City leaders recently found a way to get more money to fix this route downtown.

Mounds of sand and dirt now filled with weeds show a very different sign of life than the Fairfield Street bridge once had more than six years ago.

Now, city leaders are working to give it a second chance.

A once busy bridge is now a ghost of its past.

Since then, it’s gone untouched, except for Tom, who comes by once in a while to sweep it.

“It’s just going down here is all these orange signs and stuff. It’s kind of ugly the bridges kind of looks bad,” he said.

Two years ago, an engineering firm presented Aiken City Council with some options to repair and reopen the old wooden bridge.

“It’s like a household budget.
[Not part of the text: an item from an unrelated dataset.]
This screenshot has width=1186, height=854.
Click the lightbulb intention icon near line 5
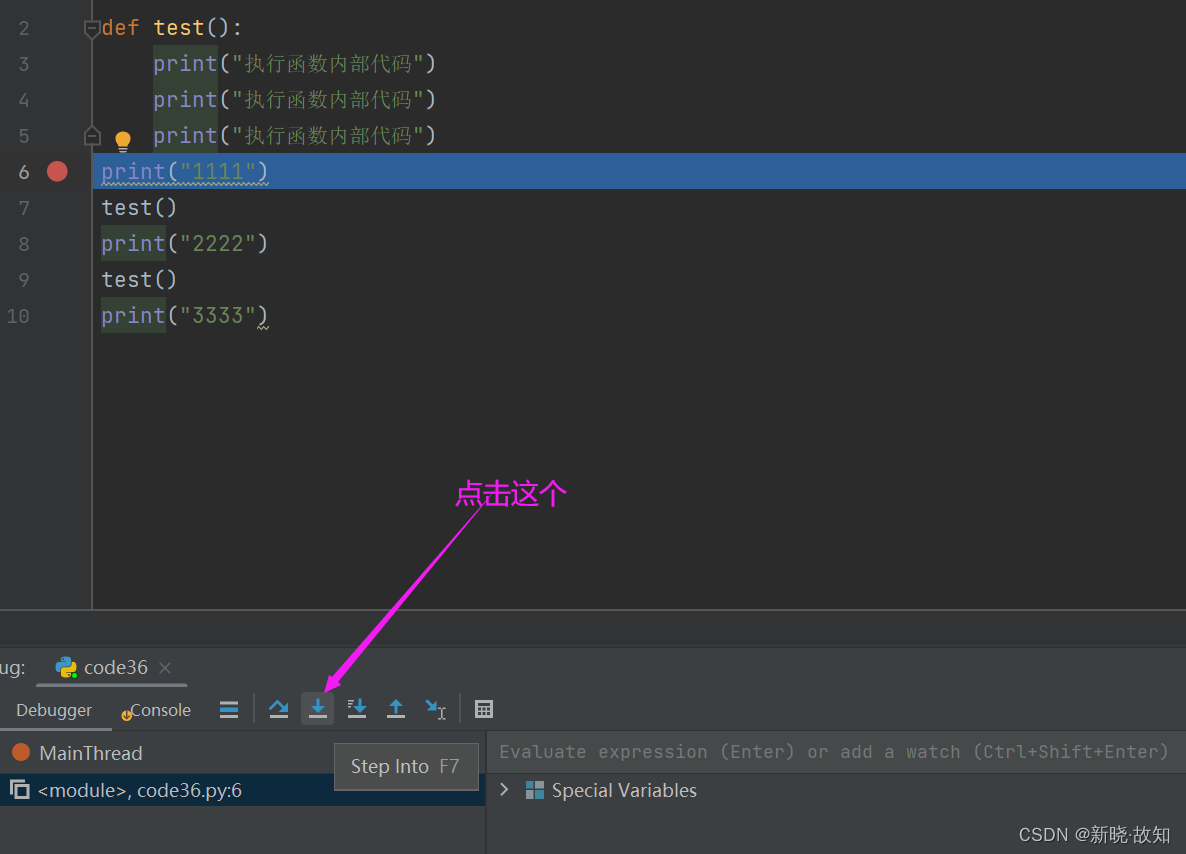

You have more needs than you have the ability to pay. Whether it becomes a pedestrian thoroughfare or reopened to motor vehicle traffic. Finding the funds to do so is always the challenge. And that’s the case here,” said Aiken City Manager Stuart Bedenbaugh.

Beatrice McGee is an Aiken resident. She spoke at Monday’s council meeting.

She said, “I believe the fact that that bridge is closed, has been closed remains closed, sends a very strong message. Or at least it does to me. That doesn’t matter.”

The state department of transportation offered the city roughly $1.3 million to repair the bridge. Chump-change compared to a price tag upwards of $4 million.

“The availability of local matching funds has been the challenge. And we believe that with the potential of plutonium money on the table, that can be our local match. The process for funding for that has been identified,” said McGee.

Until then, Tom’s got it covered.

“I’m retired, and I’ve got plenty of time to do it,” he said.

City workers hope to put the Fairfield Street bridge on the agenda before the year is out so that one day the signs can come down.

The next step is for the city council to decide whether to spend part of the plutonium money on the bridge. From there, they can move forward with a firm estimate to make those repairs.